§ **TASK TO COMPLETE**
Every line below that has the string "table" needs to be copied.

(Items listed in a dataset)
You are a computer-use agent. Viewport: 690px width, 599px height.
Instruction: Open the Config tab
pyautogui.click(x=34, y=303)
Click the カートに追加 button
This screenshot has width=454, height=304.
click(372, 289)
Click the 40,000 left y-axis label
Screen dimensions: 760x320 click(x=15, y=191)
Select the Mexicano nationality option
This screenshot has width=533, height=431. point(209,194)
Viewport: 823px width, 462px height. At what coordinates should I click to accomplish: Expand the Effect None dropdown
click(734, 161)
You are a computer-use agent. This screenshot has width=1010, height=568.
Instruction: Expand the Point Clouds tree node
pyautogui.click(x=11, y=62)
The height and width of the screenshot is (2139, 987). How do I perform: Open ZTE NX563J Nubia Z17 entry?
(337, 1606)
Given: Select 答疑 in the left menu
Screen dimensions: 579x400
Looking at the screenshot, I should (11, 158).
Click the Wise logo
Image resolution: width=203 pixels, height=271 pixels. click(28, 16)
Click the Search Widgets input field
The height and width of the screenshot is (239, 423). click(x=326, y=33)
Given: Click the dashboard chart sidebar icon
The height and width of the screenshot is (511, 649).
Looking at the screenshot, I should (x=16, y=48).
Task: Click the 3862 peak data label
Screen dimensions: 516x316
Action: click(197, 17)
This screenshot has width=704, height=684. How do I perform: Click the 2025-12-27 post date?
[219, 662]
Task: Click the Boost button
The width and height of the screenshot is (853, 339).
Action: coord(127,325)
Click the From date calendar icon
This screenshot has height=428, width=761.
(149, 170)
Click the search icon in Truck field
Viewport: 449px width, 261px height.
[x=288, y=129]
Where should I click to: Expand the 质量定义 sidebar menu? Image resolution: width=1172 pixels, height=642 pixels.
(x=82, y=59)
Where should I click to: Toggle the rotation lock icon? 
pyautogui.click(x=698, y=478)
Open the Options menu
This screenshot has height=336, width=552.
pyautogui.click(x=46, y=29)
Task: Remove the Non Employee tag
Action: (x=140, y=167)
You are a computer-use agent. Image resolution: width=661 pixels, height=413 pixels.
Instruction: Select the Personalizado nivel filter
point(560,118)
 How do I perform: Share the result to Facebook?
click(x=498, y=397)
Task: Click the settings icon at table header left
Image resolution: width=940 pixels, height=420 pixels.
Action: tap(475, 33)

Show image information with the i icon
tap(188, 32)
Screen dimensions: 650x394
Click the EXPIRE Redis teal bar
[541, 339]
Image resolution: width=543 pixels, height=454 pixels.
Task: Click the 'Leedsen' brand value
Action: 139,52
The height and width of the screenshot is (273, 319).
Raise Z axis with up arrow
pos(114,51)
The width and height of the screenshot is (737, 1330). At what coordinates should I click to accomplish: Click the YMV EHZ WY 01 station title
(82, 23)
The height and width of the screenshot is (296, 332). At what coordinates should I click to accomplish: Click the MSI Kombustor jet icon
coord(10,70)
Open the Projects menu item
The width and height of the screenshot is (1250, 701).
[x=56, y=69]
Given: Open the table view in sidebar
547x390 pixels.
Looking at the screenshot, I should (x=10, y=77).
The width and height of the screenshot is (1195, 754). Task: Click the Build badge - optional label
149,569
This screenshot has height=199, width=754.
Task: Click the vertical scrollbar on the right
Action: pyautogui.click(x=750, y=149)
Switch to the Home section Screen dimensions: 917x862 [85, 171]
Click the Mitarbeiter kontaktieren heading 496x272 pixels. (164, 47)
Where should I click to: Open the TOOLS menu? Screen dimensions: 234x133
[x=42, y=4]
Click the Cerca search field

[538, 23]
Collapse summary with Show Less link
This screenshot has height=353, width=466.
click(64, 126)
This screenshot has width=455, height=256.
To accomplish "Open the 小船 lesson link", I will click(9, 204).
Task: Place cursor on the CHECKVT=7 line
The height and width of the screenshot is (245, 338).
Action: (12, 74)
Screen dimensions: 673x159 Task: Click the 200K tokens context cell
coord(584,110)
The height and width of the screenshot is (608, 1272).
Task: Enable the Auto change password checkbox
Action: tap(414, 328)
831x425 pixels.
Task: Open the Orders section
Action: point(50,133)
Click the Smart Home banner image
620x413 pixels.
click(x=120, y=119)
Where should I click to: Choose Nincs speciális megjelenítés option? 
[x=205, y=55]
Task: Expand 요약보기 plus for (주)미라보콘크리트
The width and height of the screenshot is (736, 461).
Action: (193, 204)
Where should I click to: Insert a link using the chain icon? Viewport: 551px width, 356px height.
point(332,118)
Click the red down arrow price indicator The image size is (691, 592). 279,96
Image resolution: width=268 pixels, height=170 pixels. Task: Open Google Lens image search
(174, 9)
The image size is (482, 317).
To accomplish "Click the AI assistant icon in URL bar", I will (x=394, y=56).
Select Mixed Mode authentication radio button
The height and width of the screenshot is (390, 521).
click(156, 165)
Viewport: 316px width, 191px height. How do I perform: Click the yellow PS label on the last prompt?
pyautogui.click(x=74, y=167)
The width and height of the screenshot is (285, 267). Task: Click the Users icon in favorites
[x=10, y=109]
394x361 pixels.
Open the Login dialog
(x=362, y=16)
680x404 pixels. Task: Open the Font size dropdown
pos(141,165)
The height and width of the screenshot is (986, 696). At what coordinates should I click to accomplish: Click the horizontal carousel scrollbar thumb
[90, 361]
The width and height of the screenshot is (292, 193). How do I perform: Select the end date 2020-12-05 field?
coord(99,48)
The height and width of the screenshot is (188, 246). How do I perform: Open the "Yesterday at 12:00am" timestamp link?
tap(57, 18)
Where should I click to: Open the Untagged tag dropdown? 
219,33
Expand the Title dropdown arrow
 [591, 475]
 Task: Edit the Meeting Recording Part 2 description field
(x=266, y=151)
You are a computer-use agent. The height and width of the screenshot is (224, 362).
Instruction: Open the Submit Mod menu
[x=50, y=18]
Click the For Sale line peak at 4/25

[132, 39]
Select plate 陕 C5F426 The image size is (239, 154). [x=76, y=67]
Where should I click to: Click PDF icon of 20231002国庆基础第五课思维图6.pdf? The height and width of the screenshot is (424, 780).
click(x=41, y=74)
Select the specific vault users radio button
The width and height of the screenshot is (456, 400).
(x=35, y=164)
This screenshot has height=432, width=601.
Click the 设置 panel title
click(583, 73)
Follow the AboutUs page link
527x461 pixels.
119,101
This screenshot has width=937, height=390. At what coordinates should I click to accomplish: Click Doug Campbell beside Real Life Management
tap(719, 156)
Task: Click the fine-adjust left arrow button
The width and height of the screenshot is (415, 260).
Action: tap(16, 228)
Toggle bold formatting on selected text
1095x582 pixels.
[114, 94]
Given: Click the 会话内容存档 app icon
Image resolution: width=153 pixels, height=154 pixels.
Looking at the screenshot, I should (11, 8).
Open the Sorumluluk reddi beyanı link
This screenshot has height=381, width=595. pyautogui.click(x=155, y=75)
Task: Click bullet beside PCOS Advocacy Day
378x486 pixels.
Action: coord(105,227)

§ **ANSWER SPACE**
Task: Click the settings icon at table header left
Given: Open the table view in sidebar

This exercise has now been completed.